— START OF Document segment —
# Main > News >  Gallery show extended

## torstan

Terra Incognita: the gallery show of Cartographers' Guild maps in Soho, NYC has been extended to the 1st of September. The Soho Gallery for Digital Art thinks the show looks awesome (their words) and has offered the space to us to the end of August!

You can find the details of the show here:
http://fantasticmaps.wordpress.com/2...-gallery-show/

A low res preview of the map displays here:
http://fantasticmaps.wordpress.com/terra-incognita/

A gallery of all the maps available in the show can be found here:
http://fantasticmaps.wordpress.com/t...a-map-listing/

----------


## Jaxilon

So awesome!

----------


## Steel General

Great news Torstan!!

----------


## Auth

Very awesome!

----------


## Coyotemax

Rockin!!!

We win!
^5 to everyone in the show!

----------


## NeonKnight

BooYeah!!!

----------


## mmmmmpig

this is just plain awesome

----------


## Ascension

I just hope that they're not extending it to try to recoup money not yet earned _or_ that they don't have anything else scheduled.  I'll be positive and think that it's because of demand.

----------


## Clercon

Great job Torstan :-)
— END OF Document segment —
— START OF Data provided —
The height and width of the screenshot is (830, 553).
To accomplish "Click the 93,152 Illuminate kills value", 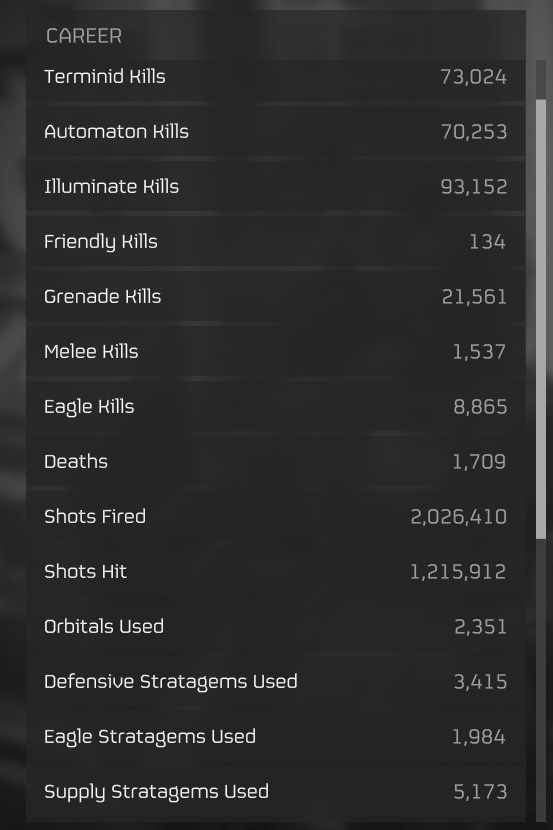I will point(474,186).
— END OF Data provided —
▶ Work required
Return the passage of the gallery show thread between "Terra Incognita: the" and "end of August!", inclusive, copied word for word.

▶ Complete output
Terra Incognita: the gallery show of Cartographers' Guild maps in Soho, NYC has been extended to the 1st of September. The Soho Gallery for Digital Art thinks the show looks awesome (their words) and has offered the space to us to the end of August!